Plus de vingt ans après, il devient urgent d’agir. Comme l’a relevé récemment Avenir Suisse dans son monitoring, l’érosion des accords bilatéraux se poursuit. Si elle n’est pas assez perceptible pour déclencher une véritable prise de conscience, les conséquences se font déjà clairement sentir dans certains domaines, comme celui de la recherche. Les questions d’approvisionnement en énergie, au cœur de l’actualité ces derniers temps, ont mis en exergue les difficultés découlant de l’absence d’un accord bilatéral sur l’électricité. La Suisse prend ainsi des risques élevés en termes de stabilité du réseau et de sécurité d’approvisionnement.
L’accord bilatéral sur la libre circulation des personnes est d’une importance capitale pour atténuer la pénurie marquée de main-d’œuvre qualifiée.
Catherine Lance Pasquier
Plus globalement, pour un pays dont la prospérité dépend des exportations et d’un accès sans discrimination au marché européen, il n’existe pas d’alternative à des relations stables et étroites avec l’Union européenne. L’accord bilatéral sur la libre circulation des personnes, pour sa part, est d’une importance capitale pour atténuer la pénurie marquée de main-d’œuvre qualifiée dans plusieurs secteurs.
A ceux qui utilisent le dossier européen pour justifier leurs revendications en matière de marché du travail, rappelons que le taux de chômage est historiquement bas et que la Suisse a mis en place un dispositif de protection des conditions de travail et de salaire qui a fait ses preuves, comme l’a souligné le Secrétariat d’Etat à l’économie dans son dernier rapport sur les mesures d’accompagnement. Un canton comme Genève, qui utilise pleinement ce dispositif de manière volontariste et en se basant sur une étroite collaboration entre l’État et les partenaires sociaux, peut témoigner de sa capacité d’adaptation et de son efficacité.

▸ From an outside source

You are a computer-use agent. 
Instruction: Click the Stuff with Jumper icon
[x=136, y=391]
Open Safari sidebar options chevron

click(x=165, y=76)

Aujourd’hui, au vu de l’interdépendance croissante entre la Suisse et l’Union européenne, le règlement des questions institutionnelles et le développement de la voie bilatérale sont indispensables. Nous ne pouvons dès lors que saluer le fait que le Conseil fédéral soit enfin sorti de son silence pour annoncer les paramètres d’un mandat de négociation avec l’UE, même si de nombreuses questions restent ouvertes et qu’il faudra attendre la fin de l’année pour son adoption.